After many months of Eric hunting moose with no success, and his becoming more and more obsessed with the moose, Muriel began to feel left out of Eric’s life. Each day he went on a quest with no result. It seemed to hold some secrecy and she felt lonely and a part from him. She longed for him to catch the moose so that he would be again part of her life and they could have some pursuits together.

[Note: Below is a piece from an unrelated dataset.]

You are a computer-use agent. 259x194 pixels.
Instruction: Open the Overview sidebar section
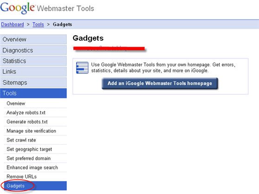point(33,39)
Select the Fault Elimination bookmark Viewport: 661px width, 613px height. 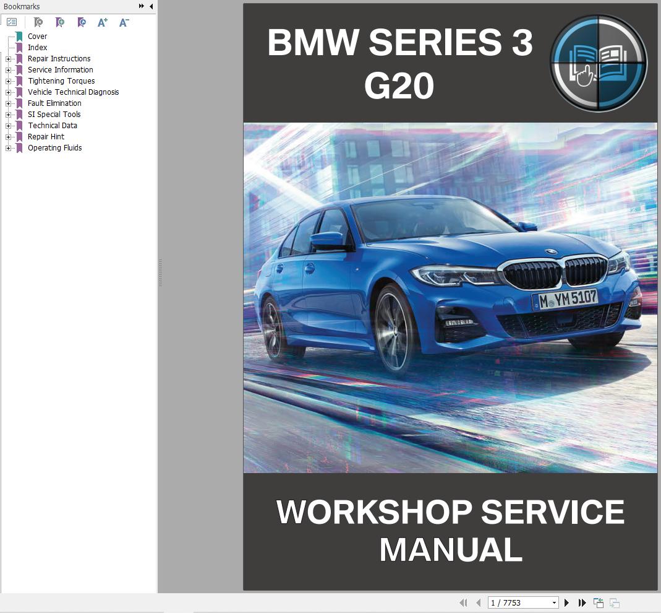[54, 103]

And still each day Eric would set out along the river shore alone. He would spend all his days alone in the woods and along the marshes. He seemed to be becoming a loner, and sometimes Muriel grew tired of only talking about moose. She would try to tell him about her vegetables and ask him to come and see her garden which was doing very well. He would be polite and tell her how beautiful he thought the cabbage and beans and corn were, but still he seemed obsessed with the moose. Sometimes she thought he didn’t want to hear about her vegetables because he felt guilty she was feeding their family and he was not doing his part.

One morning Eric and Muriel were eating their porridge and Muriel looked out the window and into the dark eyes of a moose. She was so excited she could not speak. She saw his majestic rack and his beautiful dark eyes, his soft brown coat, even his eyelashes. He was that close. As soon as she could speak, she told Eric and he ran to get into his hunting clothes, but, alas, the moose had disappeared.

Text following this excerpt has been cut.